--- 提示文 ---

2004年12月上

●2004年12月10日(金)快晴

昨夜は、3時半まで本を読み耽った。
『お縫子テルミー』は、文句なしに素晴らしかった。
ものすごく続きが読みたい、テルミーの世界にもっと浸っていたい、と思わせる。
なので、もう一回読む。
他の作品も1冊読んだが、あまりにテルミーが良さすぎて、残るものはなかった。
お昼に、比内鷄スモーク(きりたんぽセットの詰め合わせで、ちよじの実家にいただいた)のチーズトーストを食べる。
ポカポカと、暖かい陽射しを背中で受けながら原稿を書き、仕上げてお送りすると、もう陽は陰り初めているのだった。
まだ4時だというのに・・・・。
今夜は、8時から『千と千尋の神隠し』をやるので、早めにごはんを作る予定。
昨夜から準備しておいた、みどりちゃんの伝言レシピの稲荷寿司だ。
夜ごはんは、稲荷寿司(らっきょう、ちりめん山椒、青じそ、白ごま)、キャベツ、クレソン、にんじんのコールスロー、白菜と聖護院大根のお汁、たくわん。
『千と千尋の神隠し』を、初めてちゃんと通して見た。
おもしろくてたまらなかった。よくできているなー。
水の上を電車が走るシーンが、とても良かった。
そんなことは現実にはあり得ないのに、その景色や音、風の感じや、うら哀しい空気が、知っている感覚のように、実感として伝わってきた。
たぶん、こんな場面を私は夢でみたことがあるんだろうし、全人類的に、皆夢の中で経験していることかも。
うまいなー、宮崎駿。

●2004年12月9日(木)曇り、寒い

いかにも冬らしい天気だ。
起きてすぐにお茶を煮出し(ほうじ茶とふるさと万年茶)、とりあえず水筒に入れるのが最近の日課になっている。
午前中、寒い中をバイク便のお兄さんが配達に来る。
バイク便のお兄さんて、どうして皆感じがいいのだろう。
今日の人はちょっと伏し目がちで、だけど丁寧で、顔が可愛かった。
ハンコを押して受け取る時、いつも何かひとこと言いたくなる。
「寒いのにたいへんねー」とかって。
早く、そういうことが温かく言えるようなおばちゃんになりたいものだ。

--- 抜粋データ ---

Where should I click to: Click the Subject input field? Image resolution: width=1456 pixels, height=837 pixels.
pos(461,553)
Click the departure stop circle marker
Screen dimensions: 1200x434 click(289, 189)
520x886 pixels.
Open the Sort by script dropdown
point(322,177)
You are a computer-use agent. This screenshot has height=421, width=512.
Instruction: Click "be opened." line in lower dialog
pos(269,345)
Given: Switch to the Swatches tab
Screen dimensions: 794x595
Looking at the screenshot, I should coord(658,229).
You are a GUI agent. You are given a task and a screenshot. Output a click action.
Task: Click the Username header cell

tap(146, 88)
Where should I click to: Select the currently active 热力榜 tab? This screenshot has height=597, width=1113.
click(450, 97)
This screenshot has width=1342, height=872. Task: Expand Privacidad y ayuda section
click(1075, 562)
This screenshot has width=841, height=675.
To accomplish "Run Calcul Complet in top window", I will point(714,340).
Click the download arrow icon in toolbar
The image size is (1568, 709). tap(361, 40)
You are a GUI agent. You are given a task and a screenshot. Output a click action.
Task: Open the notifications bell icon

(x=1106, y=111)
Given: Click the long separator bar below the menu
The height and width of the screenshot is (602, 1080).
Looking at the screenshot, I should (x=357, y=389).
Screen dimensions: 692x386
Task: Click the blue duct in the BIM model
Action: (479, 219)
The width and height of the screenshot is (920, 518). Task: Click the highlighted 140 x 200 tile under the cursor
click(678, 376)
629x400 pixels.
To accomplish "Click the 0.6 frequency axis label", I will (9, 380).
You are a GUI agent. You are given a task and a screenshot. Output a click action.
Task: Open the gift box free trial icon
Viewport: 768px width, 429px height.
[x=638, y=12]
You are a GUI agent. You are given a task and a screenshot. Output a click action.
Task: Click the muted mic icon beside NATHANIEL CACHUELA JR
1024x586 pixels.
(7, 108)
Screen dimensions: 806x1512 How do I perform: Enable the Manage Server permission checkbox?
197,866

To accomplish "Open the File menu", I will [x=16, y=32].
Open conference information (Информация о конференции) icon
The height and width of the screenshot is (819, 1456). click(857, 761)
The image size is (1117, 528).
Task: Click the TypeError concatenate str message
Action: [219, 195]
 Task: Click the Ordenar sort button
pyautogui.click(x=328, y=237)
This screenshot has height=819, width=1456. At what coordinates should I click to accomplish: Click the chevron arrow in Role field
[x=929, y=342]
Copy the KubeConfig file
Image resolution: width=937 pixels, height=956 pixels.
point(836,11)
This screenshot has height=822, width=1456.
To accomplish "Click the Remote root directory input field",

---

■ **依頼 1**: 2004年12月の日記によると、12月10日の前夜、書き手は何時まで本を読んでいたか。
■ **依頼 2**: 2004年12月の日記の「夜ごはんは、稲荷寿司(らっき」から「のが最近の日課になっている。」までを、その両方を含めて、「ほうじ茶」を「麦茶」に変えて書き直してほしい。
■ **依頼 3**: 2004年12月の日記を、最後の文の後から書き続けてほしい。

■ **正解 1**: 3時半まで本を読んでいた。

■ **正解 2**:
夜ごはんは、稲荷寿司(らっきょう、ちりめん山椒、青じそ、白ごま)、キャベツ、クレソン、にんじんのコールスロー、白菜と聖護院大根のお汁、たくわん。
『千と千尋の神隠し』を、初めてちゃんと通して見た。
おもしろくてたまらなかった。よくできているなー。
水の上を電車が走るシーンが、とても良かった。
そんなことは現実にはあり得ないのに、その景色や音、風の感じや、うら哀しい空気が、知っている感覚のように、実感として伝わってきた。
たぶん、こんな場面を私は夢でみたことがあるんだろうし、全人類的に、皆夢の中で経験していることかも。
うまいなー、宮崎駿。

●2004年12月9日(木)曇り、寒い

いかにも冬らしい天気だ。
起きてすぐにお茶を煮出し(麦茶とふるさと万年茶)、とりあえず水筒に入れるのが最近の日課になっている。

■ **正解 3**:
お昼に、しいたけ入りの温かい蕎麦を作る。
午後からはコラムを書き始める。
今回は、真冬の韓国の話なので、ストーブもつけずにやる。
夕方図書館へ、化粧もせずに、帽子を目深にかぶって行く。
気になっていた本をみつけました。
『お縫子テルミー』と、『みちこのダラダラ日記』だ。
向かいのコンビニで、柿の種と牛乳を買って帰る。
夜ごはんは、れんこんのナンプラーきんぴら、聖護院かぶらと椎茸の含め煮、塩豚のシンプル焼き(ねぎ添え)、聖護院かぶらとクレソンの柚子風味サラダ、玄米。
味噌汁はなしだ。
スイセイはテレビに夢中で食べていて、味も関係ないみたいにもりもり無言で食べていて、ちょっと私はムカついた。
「おいしいねー」とわざわざ言って、気をひきながら私は食べる。

●2004年12月8日(水)快晴

2時からインタビュー。
実は今、パソコンに向かって日記を書いているところを撮影されている。
あまり気にせず、書いています。
ふと窓の外を見ると、3本の木のうちの2本がすっかり裸になっている。
銀杏の木も、つーんとまっすぐに立っているだけで、黄色い葉っぱは数えるほどだ。
ここしばらく、私は木を見ていなかったのかな? それとも、ここ2日くらいの間にこうなったのか。
昨夜は、あまり熟睡できなかった。
昨日見た人体標本の、腸やら胃やらの質感みたいなものが、ずっとイメージの底にあって、それを不快に感じながら寝たり覚めたりしていた。
けっこうショックだったのかもしれない。
人体自体は、あんがいあっけらかんとしていたが。
変な格好(踊っていたり、弓を引いているのもあった)をしていたり、変な顔の爺さん(たぶん)が、散歩の途中みたいに膝を曲げていて、そこからピカピカの金属がのぞいていたり。
だけど、それを見ている頭の方では、考えが暴走しそうになる。
だって目の前にあるのは、作り物ではなく、本物の死体だから。
だからきっと、皆お喋りしながら気を紛らわさないと、見ていられないのだ。
うーん。
出口近くで、実際に触っても良いという標本が1体あり、皆、思い思いに筋肉など触っていたが、私は思い切って玉袋をつまんでみた。
だって、あんな半端な場所から、しなびたお守りの袋みたいなのが2個ぶら下がっているのだ。しかも、左右対称ではぜんぜんない。
本当はおちんちんをつかんでみたかったのだが、それは我慢した。
でもいろんな意味でおもしろかったな。
ちょっと、体に対して新しい考えが吹き込まれた感じ。
でも、どうしても笑いが残るのは、なんでなんだろう。
スイセイは、サンの新しくできる店に、自動ドアの発明品をとりつけに行っている。
夕方帰って来て、「ごはんだよー」と呼びに行くと、即座に「カレーライスかの?」と聞かれる。
残念でした、今夜はエビチリです。
夜ごはんは、エビチリ白菜、ゆでブロッコリー、めかぶ、椎茸ときりたんぽのお汁、玄米。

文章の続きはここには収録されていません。